Hach products are designed for cheap, rapid analysis, requiring minimal
skill, where errors of 30% or so are irrelevant. They are excellent for
this purpose.
Not a product typically found in an accredited analytical lab.

on absorbance spectra and edta stability:
>Those C=O's aren't absorbing anywhere near the visible region, and the 
>light that makes it through window glass and is generated by fluorescent 
>fixtures just isn't much of a problem.

Experimental evidence is contrary to your position on this matter.
Despite this, reaction mechanisms are more significant than absorbance
in photochem. Reaction kinetics count!. Otherwise (assuming life were
possible), chemists would all simply use phase diagrams, we'd be called
physicists.

on redox chem:
>The relevance of the rest of your post was irrelevant as far as the 
>stablity of Fe:EDTA in light.
EDTA drops the redox potential of Fe(2)->Fe(3). This has direct
consequences for the stability of Fe(2) with or without the presence of
light. It means that a stock solution of ferrous edetate is less stable
than one of say FeSO4. I apologise to all for not making this more
obvious.

>I'm not sure you have the chemistry quite right.  Fe:EDTA participates 
>in Fenton chemistry slowly in the presence of oxygen, like a shot in the 
>presence of hydrogen peroxide.  

Fentons chem. involves the production of hydroxyl radicals. Totally
irrelevant to the simple redox chem. I referred to.

on blue water:
>> As water has no obvious chromophores <g>, confirmed by its UV-Vis
>> spectra, It is plain that *pure* water *should* appear colourless.
>Wrong.  You can see the effect in even short path lengths with a very good 
>visible spectrometer.  It should be very obvious at 10 cm.  Zero it in 
>air.  Measure the cell, then the cell plus water.  There should be 
>obvious absorption in the red, becoming stronger in the near IR.

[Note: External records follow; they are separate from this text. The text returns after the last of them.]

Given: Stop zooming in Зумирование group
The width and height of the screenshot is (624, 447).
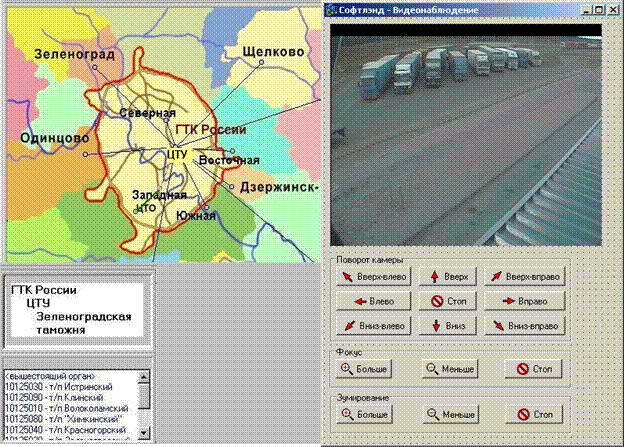Looking at the screenshot, I should [532, 414].
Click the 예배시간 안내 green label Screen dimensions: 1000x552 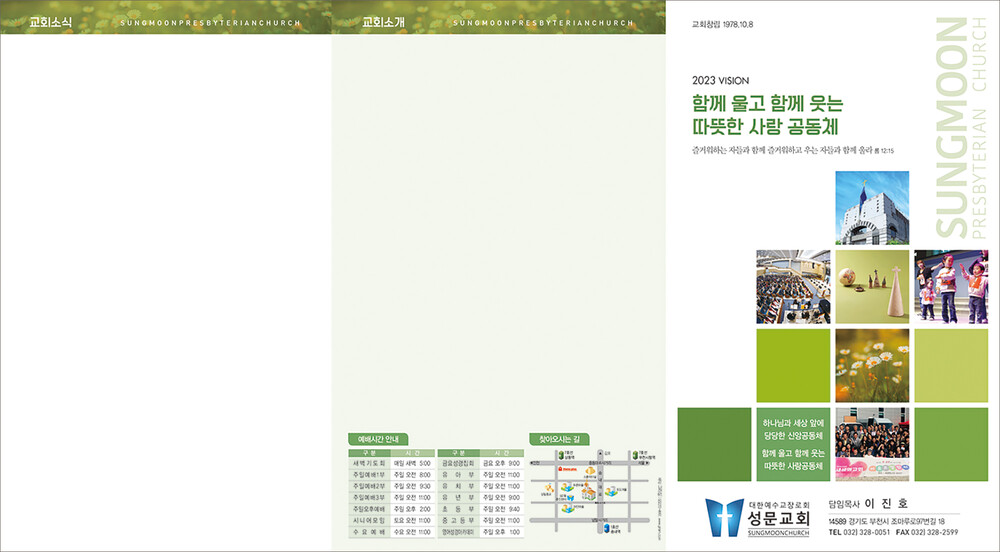(x=378, y=439)
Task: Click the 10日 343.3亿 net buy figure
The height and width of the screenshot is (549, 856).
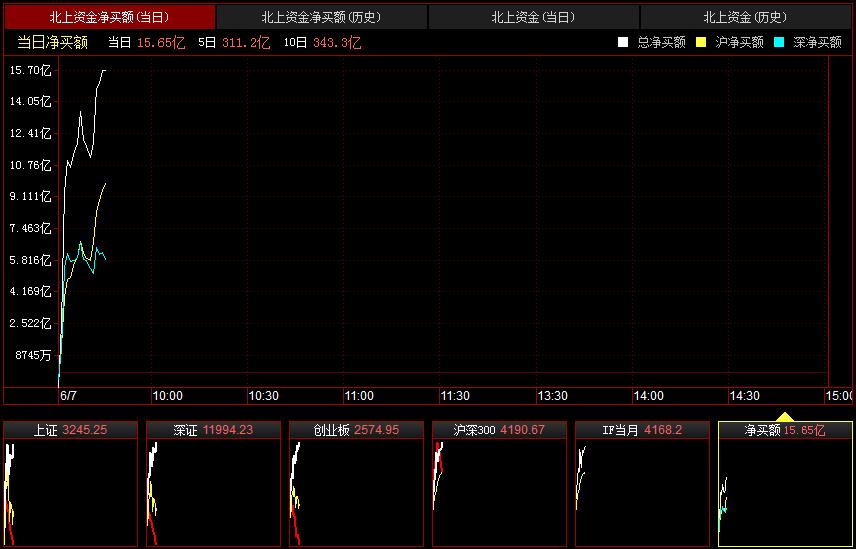Action: [x=322, y=42]
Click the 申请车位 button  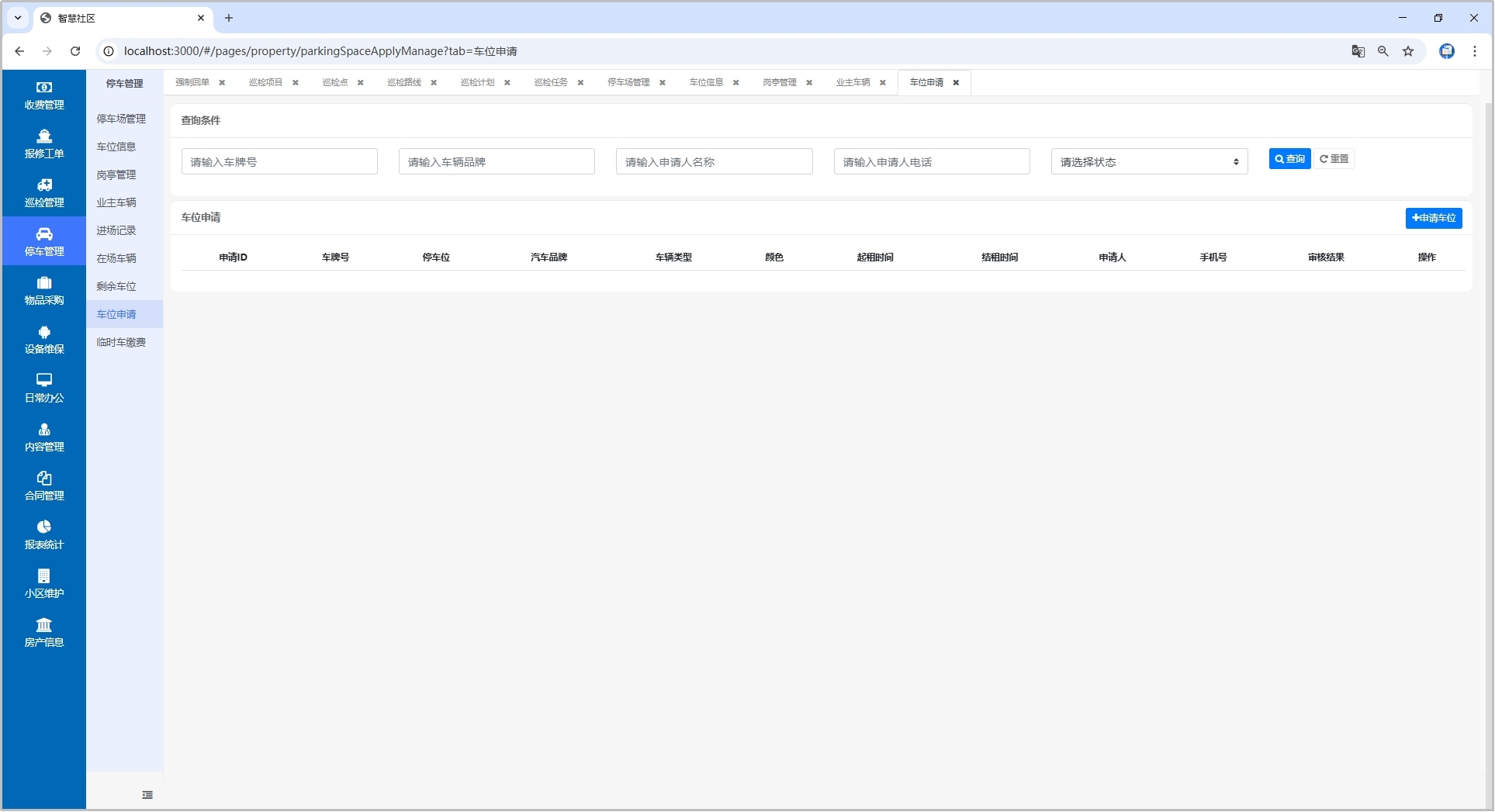tap(1433, 219)
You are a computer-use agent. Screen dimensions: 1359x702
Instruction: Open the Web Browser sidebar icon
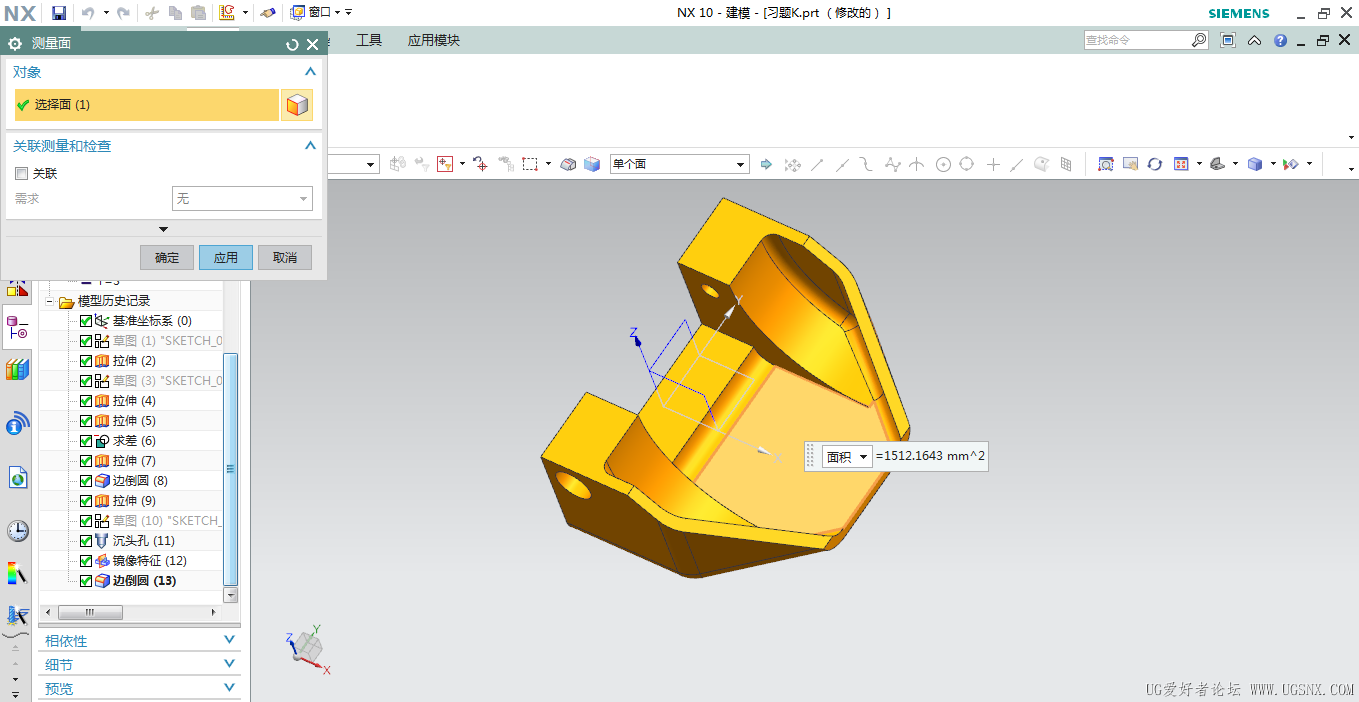17,478

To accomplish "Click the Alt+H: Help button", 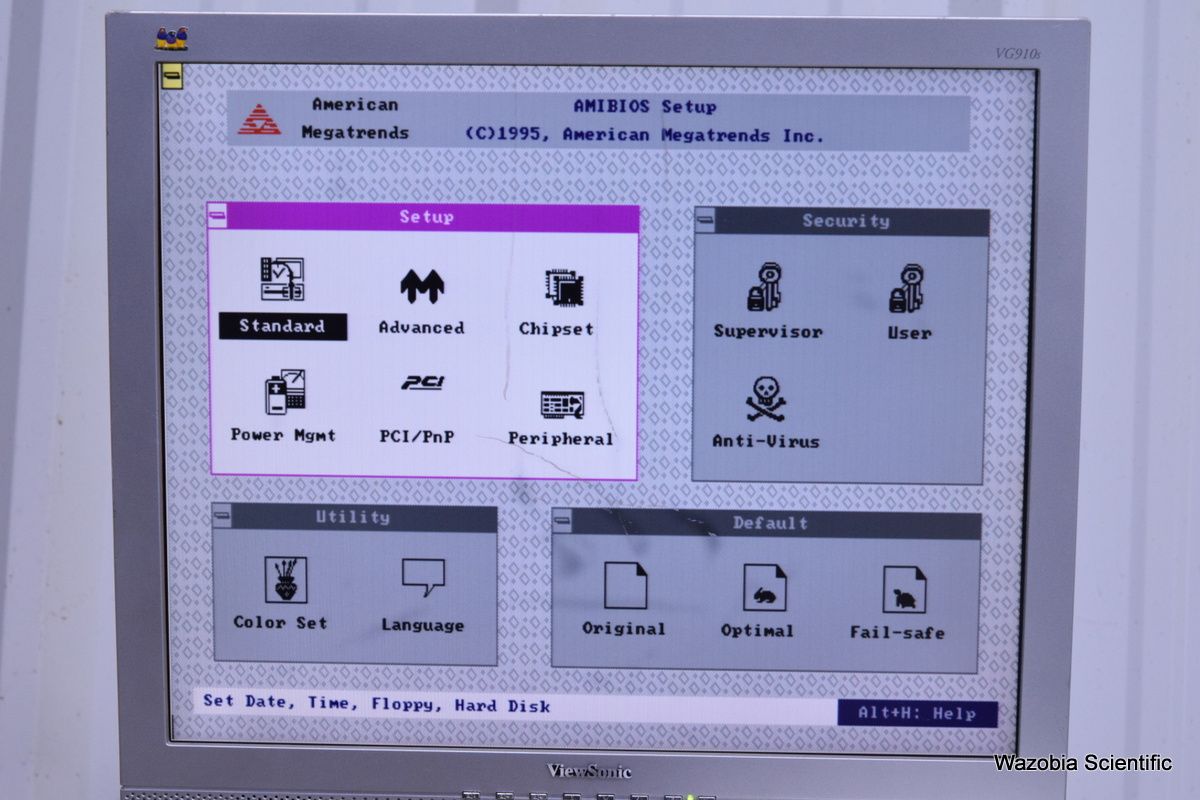I will [x=917, y=713].
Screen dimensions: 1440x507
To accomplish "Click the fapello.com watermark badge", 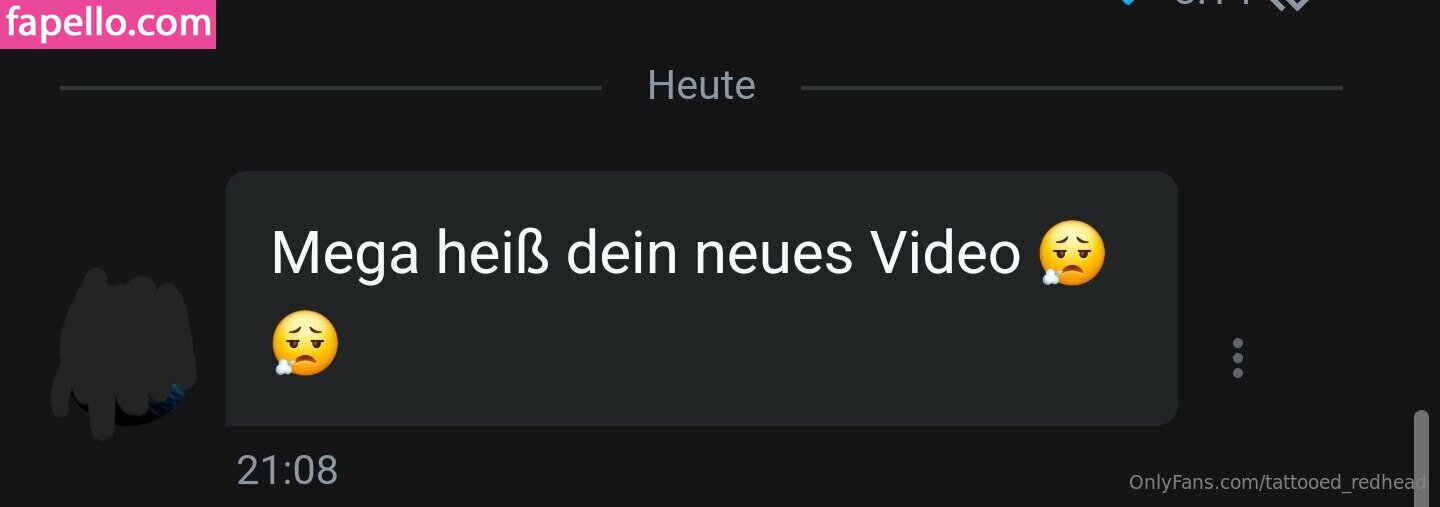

The absorbtivity clearly is too small to be observed by the human eye
over any reasonable path length. A good UV-Vis spectrophotometer uses
dual beams, one measurement only required, otherwise instrument drift
becomes too significant.
More simply just look it up in a spectro' reference.

>Check out a book on marine optics.

The absorbtion of red light by marine waters, or air (blue mountains in
the distance) is predominantly due to light refraction by minute
suspended particles, not by the water/air itself.
>Craig
Craig it would be inappropriate to discuss this further on the list. If
you wish to learn I can supply you with appropriate references.

Toado.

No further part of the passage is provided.